Куда уходят грешницы, или Гробница Наполеона | страница 73



– Какие пустяки – мокрая одежда! А что это вы такие грустные?

– Зато ты, как я вижу, веселишься, – прошипел Сид. И еле слышно добавил: – Сука…

В этот момент Валентин Борисюк, словно на что-то решившись, обратился к боссу:

– Артем Дмитриевич, могу я с вами поговорить?

– Мы уже обо всем договорились, – резко ответил тот. – В понедельник с вещами на выход. И не надейся на место в новой компании. Через мой труп.

– Я уверен: вы все не так поняли! – с отчаянием сказал Валентин.

– Чего я не понял? Зачем ты со следователем заперся?

– Я готов объяснить. Но только вам, – поспешно добавил Валентин, заметив, что при этих словах в комнате наступила тишина и все смотрят на него.

– Скажите, пожалуйста, – покачала головой Прасковья Федоровна. – На вид такой приличный молодой человек! А он, оказывается, шантажист!

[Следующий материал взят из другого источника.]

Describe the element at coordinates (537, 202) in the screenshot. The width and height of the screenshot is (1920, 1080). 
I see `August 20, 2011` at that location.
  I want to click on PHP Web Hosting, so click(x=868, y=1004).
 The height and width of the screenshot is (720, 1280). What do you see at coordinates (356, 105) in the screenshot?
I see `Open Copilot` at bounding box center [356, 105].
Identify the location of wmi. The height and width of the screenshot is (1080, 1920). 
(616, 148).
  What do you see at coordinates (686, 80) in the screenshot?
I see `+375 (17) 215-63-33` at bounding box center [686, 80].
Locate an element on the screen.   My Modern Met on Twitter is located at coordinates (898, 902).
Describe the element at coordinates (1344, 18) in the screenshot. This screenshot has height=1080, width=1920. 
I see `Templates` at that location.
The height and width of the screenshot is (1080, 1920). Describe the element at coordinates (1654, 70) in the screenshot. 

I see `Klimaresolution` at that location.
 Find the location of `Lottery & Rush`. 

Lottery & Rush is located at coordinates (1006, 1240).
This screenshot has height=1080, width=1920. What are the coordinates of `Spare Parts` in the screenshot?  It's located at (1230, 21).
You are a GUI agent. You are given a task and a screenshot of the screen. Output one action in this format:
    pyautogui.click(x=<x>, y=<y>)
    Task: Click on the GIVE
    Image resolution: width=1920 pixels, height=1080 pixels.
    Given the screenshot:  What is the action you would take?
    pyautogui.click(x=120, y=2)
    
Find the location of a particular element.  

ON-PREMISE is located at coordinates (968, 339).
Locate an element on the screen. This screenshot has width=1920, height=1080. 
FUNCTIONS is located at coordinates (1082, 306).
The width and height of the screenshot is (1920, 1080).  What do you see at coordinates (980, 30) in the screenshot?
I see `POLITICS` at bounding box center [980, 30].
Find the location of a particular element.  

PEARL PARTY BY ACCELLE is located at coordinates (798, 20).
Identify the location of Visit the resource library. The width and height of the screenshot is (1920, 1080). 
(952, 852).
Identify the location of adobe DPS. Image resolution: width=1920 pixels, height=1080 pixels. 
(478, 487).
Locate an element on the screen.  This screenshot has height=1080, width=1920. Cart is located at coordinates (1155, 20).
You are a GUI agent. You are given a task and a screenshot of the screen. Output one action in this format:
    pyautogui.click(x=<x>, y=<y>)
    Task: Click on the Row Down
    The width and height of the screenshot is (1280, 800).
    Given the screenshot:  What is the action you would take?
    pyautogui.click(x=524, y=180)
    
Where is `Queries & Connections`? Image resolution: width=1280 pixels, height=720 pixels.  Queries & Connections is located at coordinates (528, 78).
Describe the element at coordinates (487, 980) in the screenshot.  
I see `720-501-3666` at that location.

– Это никого не касается! – сжал кулаки Борисюк. – Я не собираюсь перед вами оправдываться! А вот Артему Дмитриевичу все расскажу! Артем Дмитриевич, я вас прошу. Умоляю…

– Ну хорошо. – Реутов встал из-за стола. – Пойдем поговорим. Куда?

– Лучше вниз. Подальше от этого… От трупа. – Валентин судорожно сглотнул.

С Грушиным они столкнулись в дверях.

– Вы куда? – с удивлением спросил хозяин дома.

– Побеседовать, – мрачно ответил Артем. – Господин Борисюк надумал сделать мне признание.

– Вот ка-ак… – протянул Грушин. – Смотри, не получи удар ножом. Мы уже знаем, чем Валентин заканчивает признание. Жирной точкой. Осторожнее, Тема. В случае чего: кричи громче.

Отодвинув его могучим плечом, Артем вышел в коридор. Борисюк подобострастно засеменил следом.

– Ну что, гости дорогие? – обратился к оставшимся Грушин. – Скучаем? Инга, у тебя опять бокал пустой? Давай-ка, девочка, я тебе налью.

– Грушин, нам надо наконец объясниться, – сказала Инга. Теперь в комнате не было Артема, и она заметно осмелела.

– Объясниться? А что между нами неясного? Кто-нибудь из присутствующих не в курсе? А? Соседи?

– У Сида есть привычка лежать в шезлонге на веранде с биноклем в руках… – с намеком произнесла Прасковья Федоровна.

– Какая мерзость! – Инга стала нервно накручивать на палец золотую цепочку, висящую на шее, словно намереваясь себя удушить.

– А с каких пор ты стала такой деликатной? – тонко улыбнулся Грушин. – И слова мы какие нынче употребляем! Как в лучших домах! Нет чтобы выругаться нецензурно, как в былые времена. А? Инга? С каких пор ты стала дамой?

– Я прошу тебя: поговорим наедине.

– Ну хорошо. Куда пойдем? Ко мне в спальню?